→ **Your instructions**:
Please, from the entries below, transcribe exactly the lines that begin at the line with "You are a GUI" and end at the line with "This screenshot has height=393, width=563.", without the pictures.

→ **Material provided**:
★ ★ ★ ★ ★

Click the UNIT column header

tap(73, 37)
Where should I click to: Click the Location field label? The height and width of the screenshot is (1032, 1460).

★ ★ ★ ★ ★

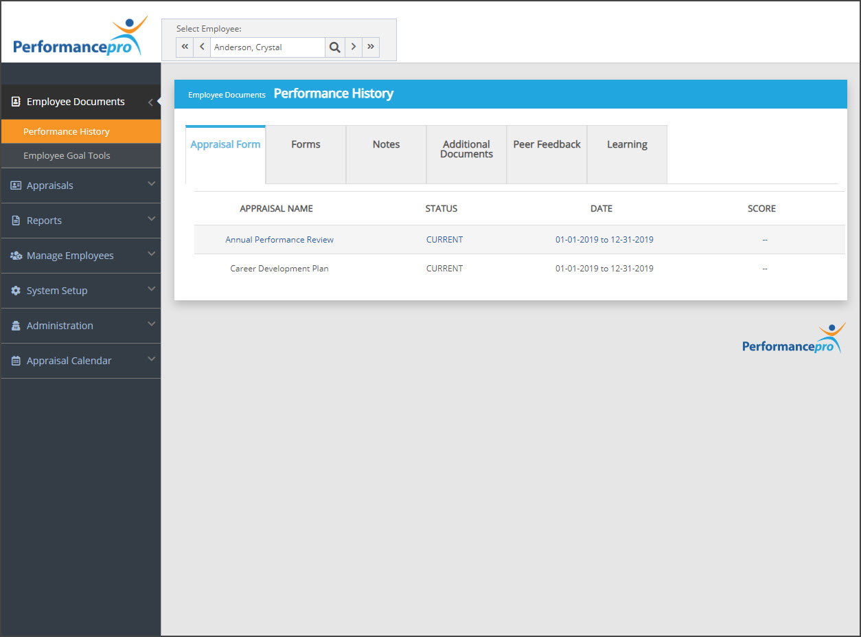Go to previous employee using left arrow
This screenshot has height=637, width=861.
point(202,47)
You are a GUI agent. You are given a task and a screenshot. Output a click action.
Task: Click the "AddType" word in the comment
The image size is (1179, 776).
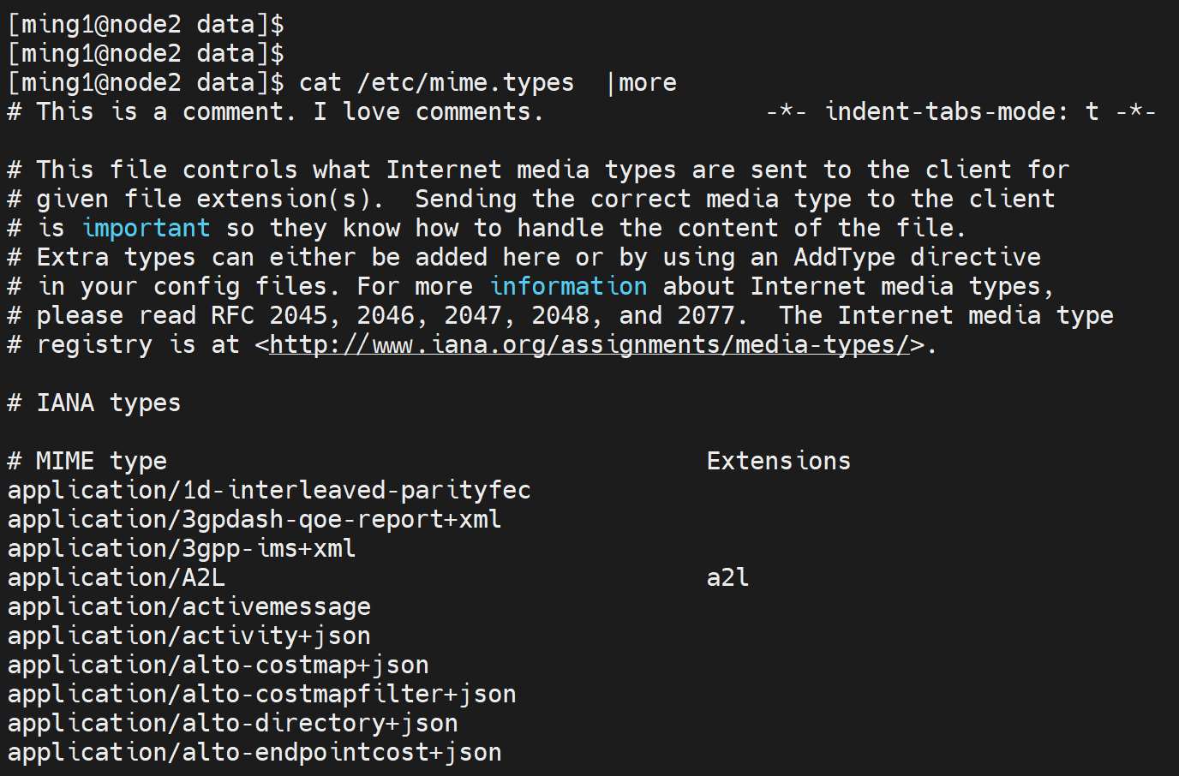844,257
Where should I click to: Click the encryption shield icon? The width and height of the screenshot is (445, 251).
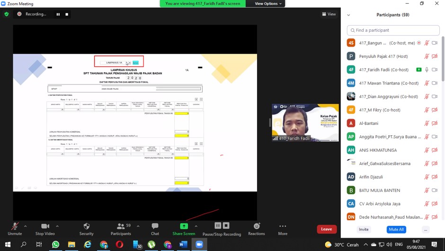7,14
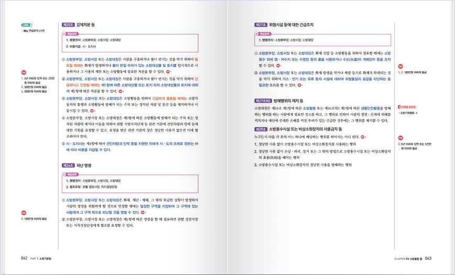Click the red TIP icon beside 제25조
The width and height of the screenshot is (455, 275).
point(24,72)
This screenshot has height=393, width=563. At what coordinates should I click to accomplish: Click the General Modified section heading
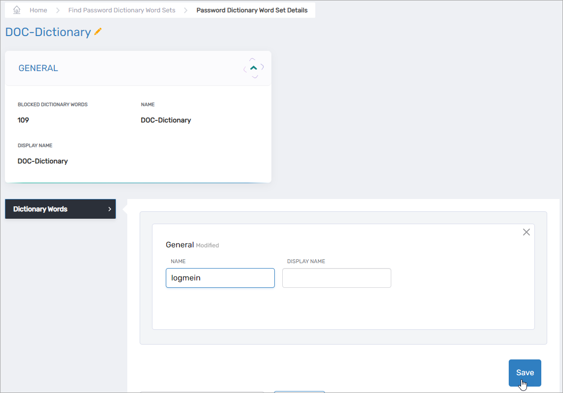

★ ★ ★ ★ ★

→ **Expected output**:
You are a GUI agent. You are given a task and a screenshot. Output a click action.
Task: Click the "AddType" word in the comment
The image size is (1179, 776).
844,257
Where should I click to: Click the encryption shield icon? The width and height of the screenshot is (445, 251).
7,14
Click the red TIP icon beside 제25조
The width and height of the screenshot is (455, 275).
point(24,72)
This screenshot has height=393, width=563. At what coordinates should I click to accomplish: Click the General Modified section heading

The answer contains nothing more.